-- DATA IN THIS EXERCISE follows --

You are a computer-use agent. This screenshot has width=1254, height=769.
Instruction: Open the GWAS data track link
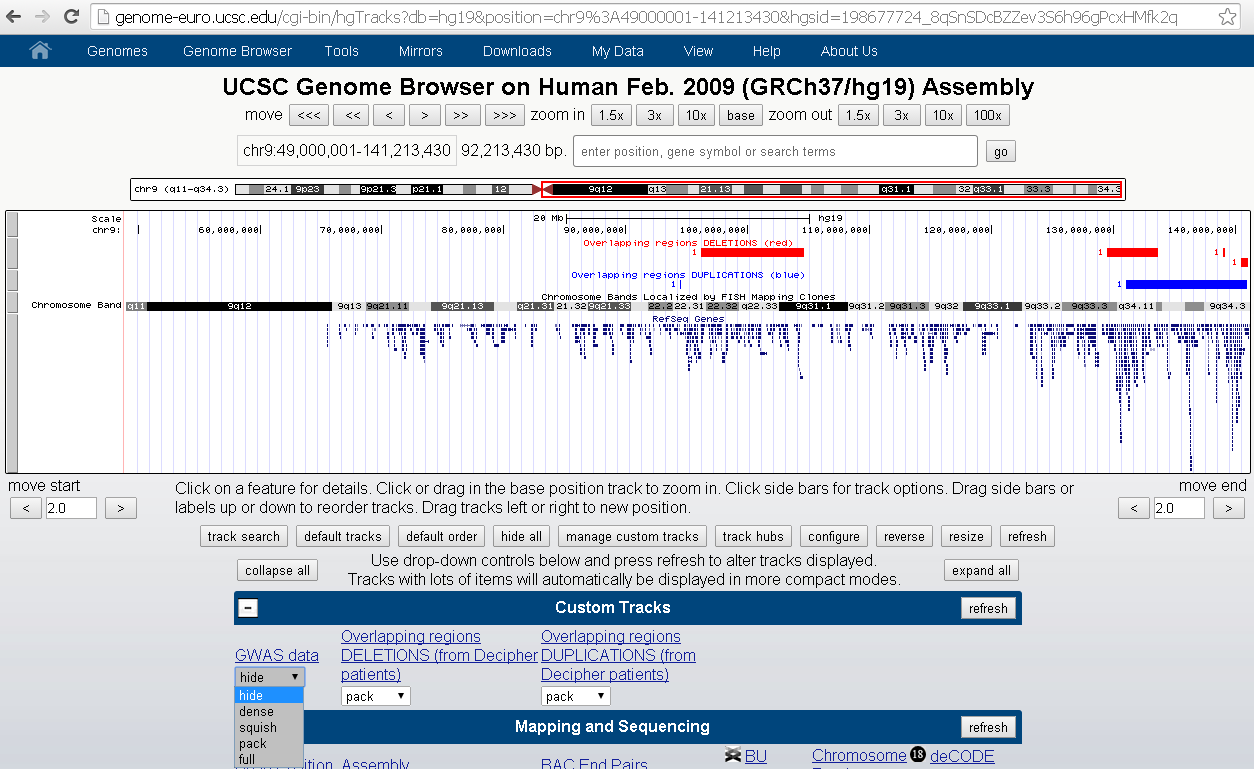coord(277,655)
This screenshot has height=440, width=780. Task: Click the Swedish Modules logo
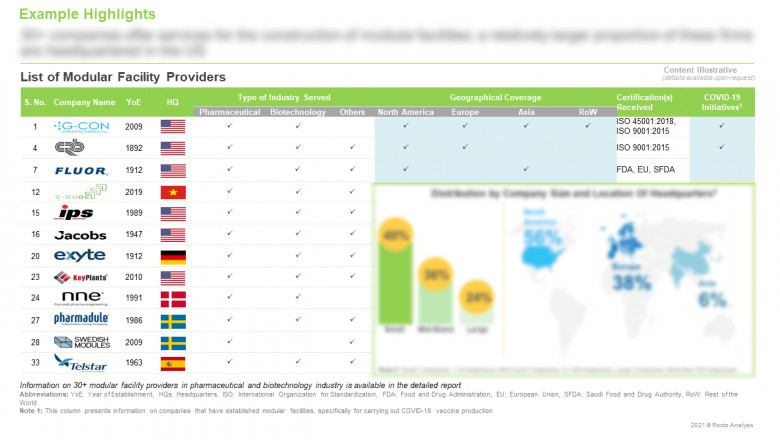(x=80, y=341)
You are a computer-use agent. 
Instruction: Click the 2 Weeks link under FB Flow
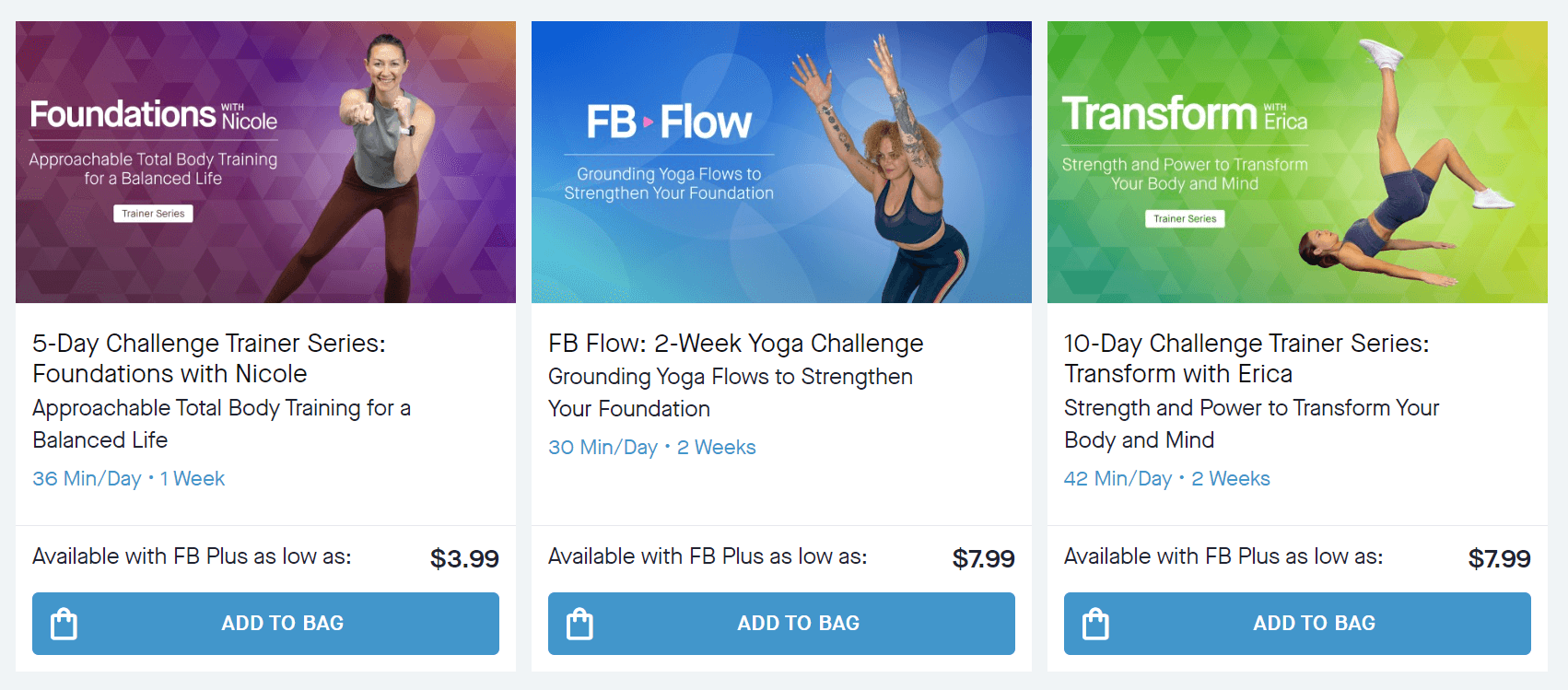coord(717,447)
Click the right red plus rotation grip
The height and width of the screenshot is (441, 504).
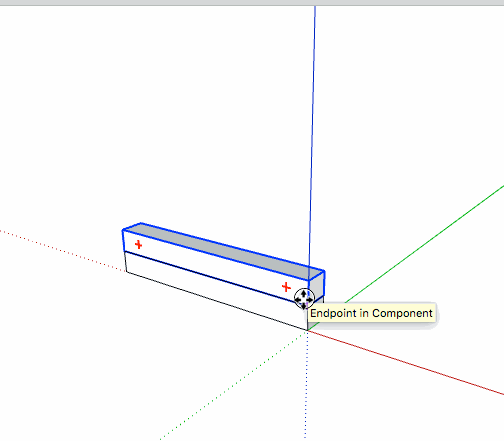click(x=286, y=287)
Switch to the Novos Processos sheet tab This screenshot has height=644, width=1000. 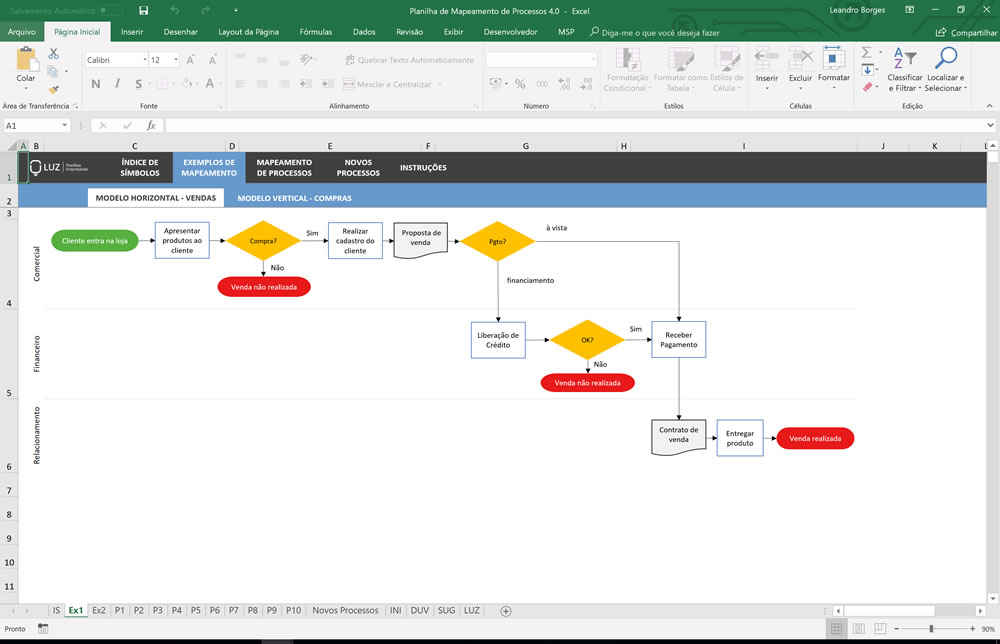(x=345, y=610)
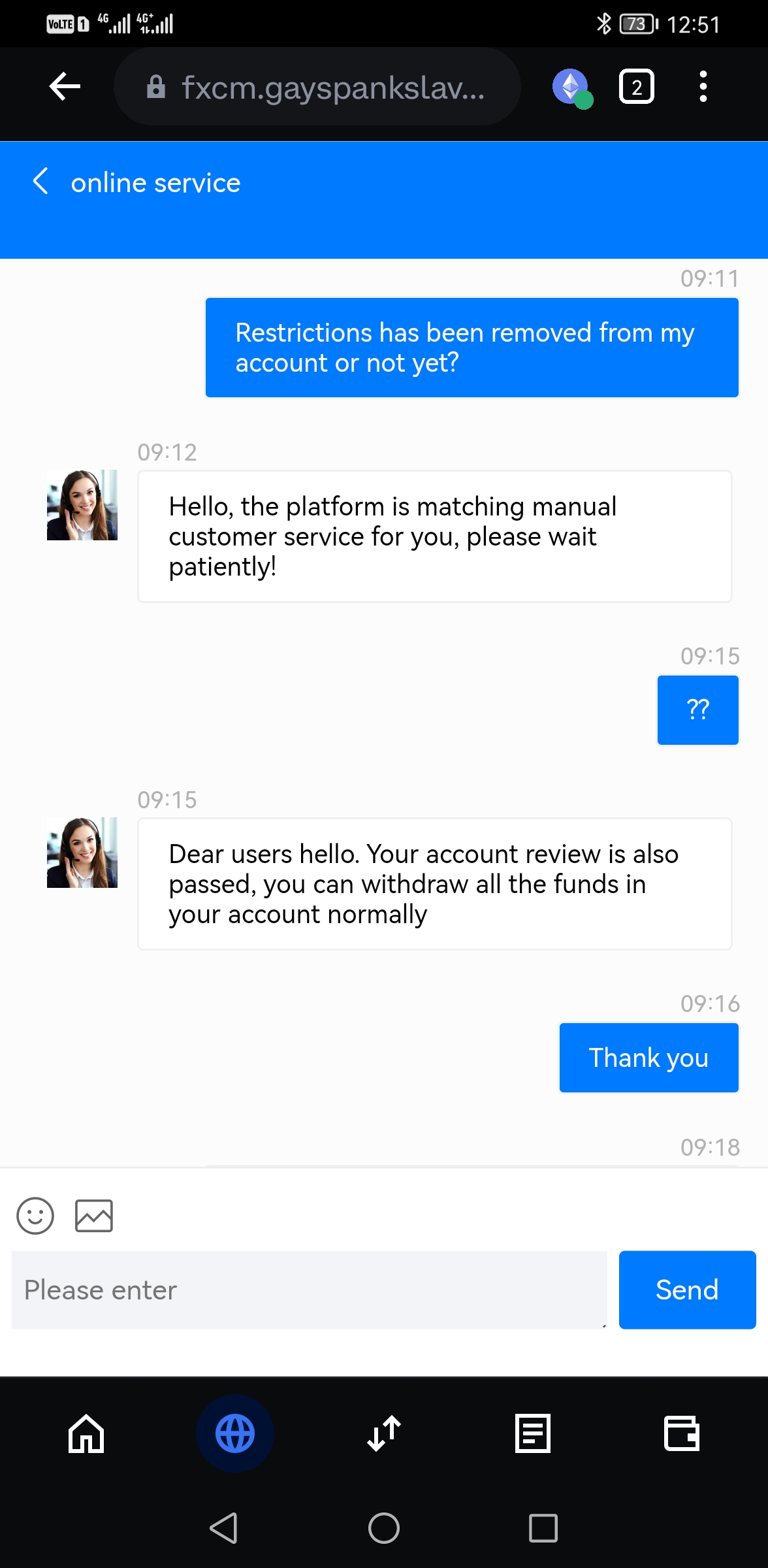The height and width of the screenshot is (1568, 768).
Task: Tap the 'Thank you' message bubble
Action: [648, 1058]
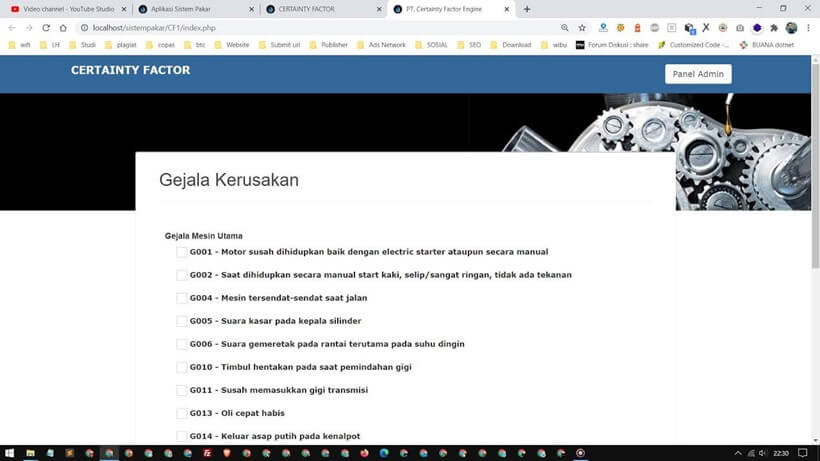Click the localhost URL address bar

click(300, 28)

-- DATA IN THIS EXERCISE concluded --

● REQUIREMENT: The lines from the top of the data above through the one holding "Click the right red plus rotation grip" are to be repeated exactly, and only those, with no pictures.

● RESULT FOR THIS EXERCISE:
You are a computer-use agent. This screenshot has width=1254, height=769.
Instruction: Open the GWAS data track link
coord(277,655)
This screenshot has height=440, width=780. Task: Click the Swedish Modules logo
(x=80, y=341)
You are a computer-use agent. 
Instruction: Click the 2 Weeks link under FB Flow
coord(717,447)
Click the right red plus rotation grip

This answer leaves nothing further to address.